My mom’s a Puerto Rican, my dad’s a Jew , and I grew up in The Bronx. Last week on LinkedIn, Linda Espinosa Valencia reposted a TikTok of storyteller Christopher Rivas talking about how easily, when it comes to racist dynamics, brown people can play “both sides.” To Christopher Rivas’ observation I add, and when they’re mixed, they can play even harder.
In elementary school, I was put in the top class, which was what everyone called the talented and gifted program. In a neighborhood that was racially and ethnically diverse, the top class was overwhelmingly white and Jewish. At this early age, I’d received my first institutional memo – white people are more talented and more gifted – so it didn’t take much to figure out which side I was gonna play.
White people don’t generally acknowledge what is required to be “white,” but everyone else does. Even though I didn’t have the word “assimilate” to describe what I’d be doing, I knew I’d be doing it.
White girls don’t wear hoops, sexy clothes, and name plate necklaces – neither did I. Smart white girls don’t have Bronx accents – at the first opportunity, I took speech lessons and flattened mine to talk like a newscaster (it’s called Mid-Atlantic). I went to high school in Manhattan and ignored the kids in my neighborhood. I went to Vassar College and made little effort to connect with its few students of color. I decided to go to grad school and enrolled in The University of Chicago Divinity School.
By the time I arrived in Chicago, I’d started to feel the impact of how hard I was working to fit in. I longed to reconnect with some part of me that felt real, so I studied Caribbean religious traditions. At the time, becoming a religious history professor who knew about Santeria seemed like the best way to safely make it in the white world and still acknowledge my ancestry. But my immersion in whiteness, and my compulsion to suppress any real connection to non-whiteness, was taking a toll on my mental health. After little more than a year, I left school.
Despite my lack of Ph.D., being a white-passing girl in the white world widened my horizons and granted me more privilege and social capital than I would have gotten had I stayed in the Bronx. As much as I’d wanted to climb my way out, though, the ladder now seemed to be leading nowhere. I’d succeeded in looking and sounding the part but by the time I got married I was lost in my role. Within two years of becoming a mother, lingering anxieties about my identity combined with undiagnosed PTSD and severe post-partum depression knocked me flat; I could no longer keep moving through the world wearing that mask.
Years of self-examination and a whole staircase of baby steps were necessary to fully recover and make sense of what had happened. During this same period, concepts such as white supremacy, colonialism, colorism, and generational trauma were gaining traction and, through the power of this new vocabulary, I began to understand my individual experience in the context of a collective history.
Fast forward a few years and, in 2017, I began a new career as a book editor: unapologetically identifying as a mixed Latina, openly positioning myself against racist institutions and structures, and no longer trying to claim a higher rung on the white ladder, I took a new side.
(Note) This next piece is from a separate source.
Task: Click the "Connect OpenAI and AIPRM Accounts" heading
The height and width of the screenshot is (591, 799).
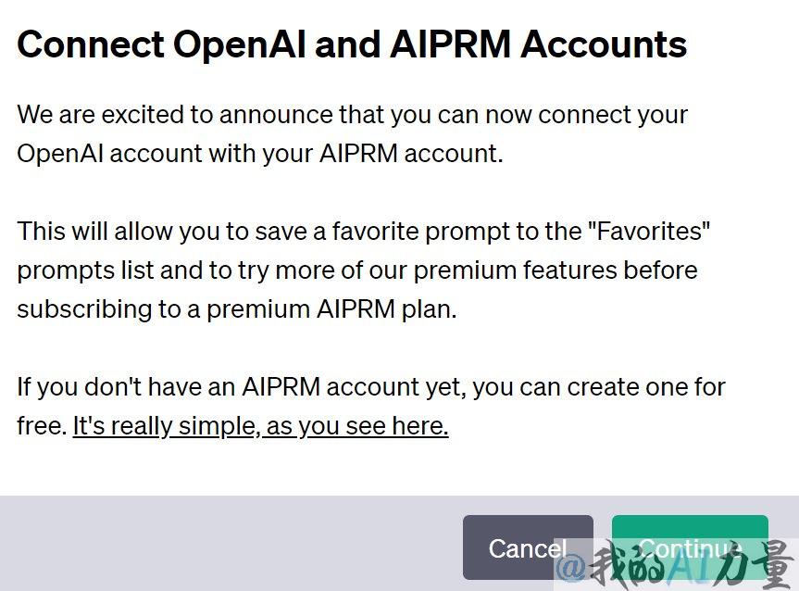Action: 352,44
The self-induced trauma of having suppressed my own voice left me with a calling to nurture, amplify, and protect voices that might otherwise be silenced or even silence themselves so I founded Represent! with the explicit mission to support writers of color.
It’s been more than five years.
Simply put, my work with emerging writers (whether you call them racialized, BIPOC, people of color, or Global Majority) is one of the great blessings of my life. By speaking up, each poet, memoirist, or thought leader moves us closer to a world built not on the struggle between opposing sides, but on justice, healing, and liberation for all sides. It is a movement I am honored to be part of.
As much as I sometimes regret it, I will never again have a Bronx accent. As much as I dream of it, I may never be fluent in Spanish. And, yes, I do still pass for white when I’m walking down the street. But the voice I’ve found through empowering writers is authentically mine and the commitment I have to their voices is as real as I get.